_QUOTED TEXT_.
Guided by the above constitutional principles and our conclusions, argued on the basis of the legislation of the Kyrgyz Republic, we can assume that wearing a headscarf in compliance with the school uniform requirements established in the relevant regulations shall not become a barrier to education and any prohibitive measures taken by the management of educational institutions can be assessed as an obstacle to the implementation of citizens’ rights to education.

The rights of students in general education schools and the basic requirements for school uniforms

The main basis for the provision of educational services by state, municipal and private educational institutions is the availability of an appropriate charter of an educational institution, a license for the right to conduct educational activities, as well as a certificate of state accreditation. When enrolling their children in a school, parents must familiarise themselves with the internal and local regulations governing the activities of an educational institution.

Parents can familiarize themselves with the rights and obligations of all participants in the educational process in the following regulatory legal acts: the Constitution of the Kyrgyz Republic of May 5, 2020, the Law “On Education” of April 30, 2003 No. 92, the Family Code of the Kyrgyz Republic of August 30, 2003 No. 201, the Code of the Kyrgyz Republic “On Children” of July 10, 2012 No. 100.

Particularly important conditions for the organisation and operation of educational institutions are regulated by local regulations issued by the educational institution on the basis of legislation and by-laws of superior state authorities of the Kyrgyz Republic. Parents are therefore strongly advised to familiarise themselves with the following local regulations, which should be posted on the official website of the educational institution:

  • Students’ internal regulations;
  • Regulations on the school uniform and appearance of students;
  • Regulations governing the mode of operation of an educational institution;
  • Regulations on the current monitoring of progress and intermediate certification of students.


All of the above internal regulations are developed on the basis of legislation and by-laws of the Cabinet of Ministers of the Kyrgyz Republic. Based on paragraph 41, students have the right to respect for human dignity and freedom of conscience and information, and freedom to express their views and beliefs. However, on the other hand, students are obliged to meet the requirements of the general education organisation to comply with the rules of internal regulations, including those related to school uniform.

In order to form and implement the state educational policy and to eliminate signs of social, property and other differences between students, the Government of the Kyrgyz Republic adopted the Regulations “On the introduction of unified requirements for school uniforms in general education organisations of the Kyrgyz Republic”. Paragraph 3.2 of the Regulations elaborates on the basic requirements for the school uniform of girls, depending on seasonal and weather conditions, the style and colour of the school uniform must be consistent with the classic style, in a single colour scheme, with a mix of no more than three colours. The colour of the school uniform shall be chosen from calm and not defiant bright tones.

_DATA EXTRACT_.
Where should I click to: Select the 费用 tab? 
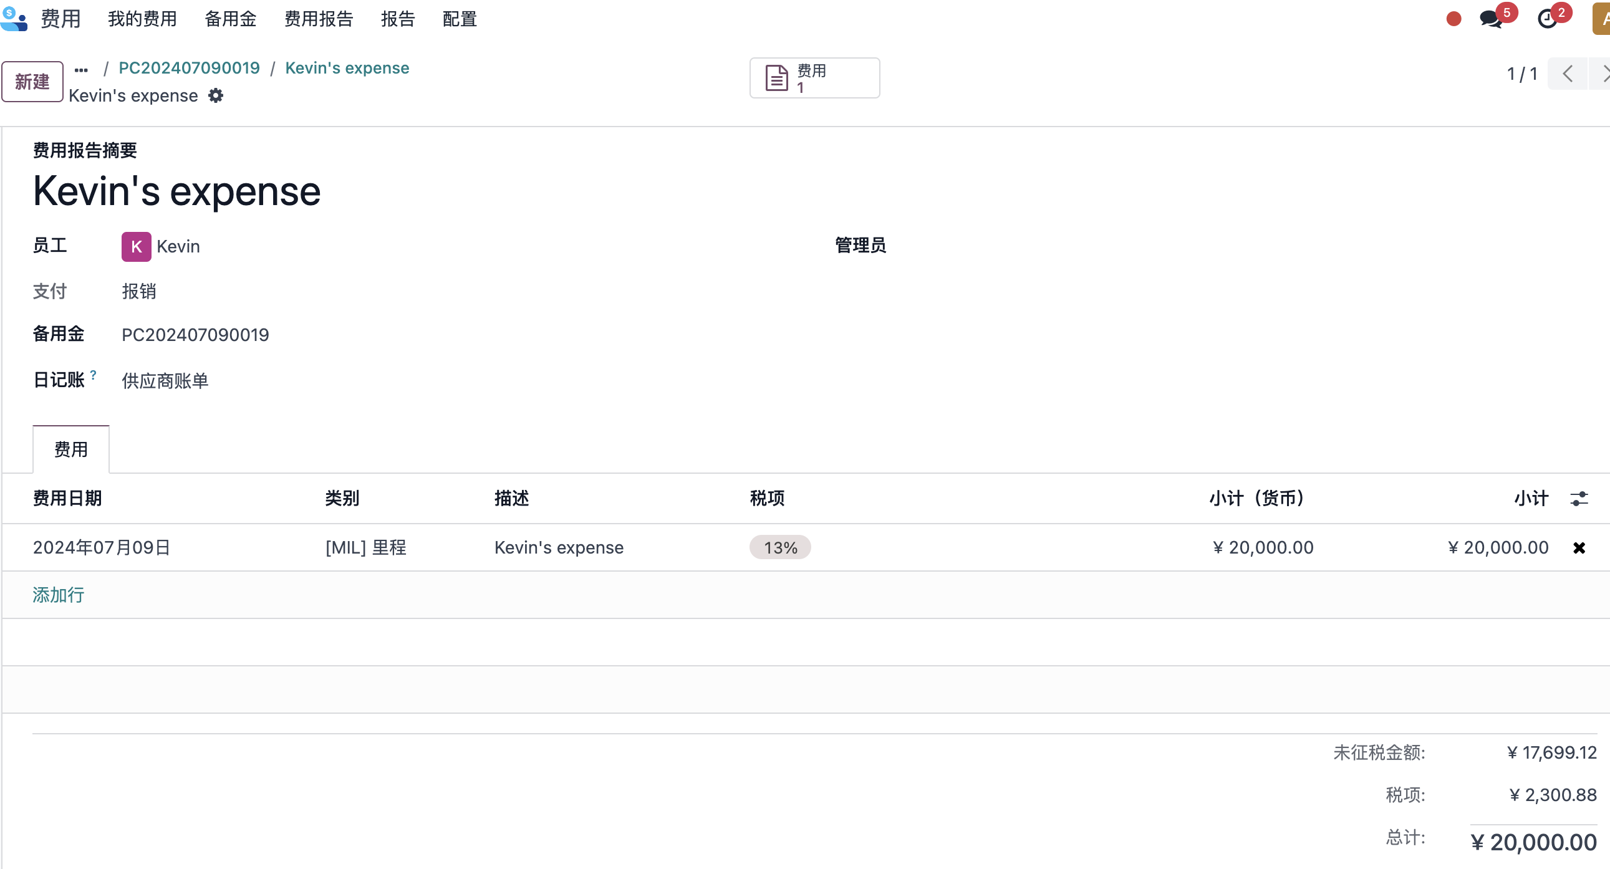(71, 449)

_AIM_. In the text on school uniforms in the Kyrgyz Republic, how many colors at most may a girls' school uniform combine?

_RESPONSE BELOW_. No more than three colors.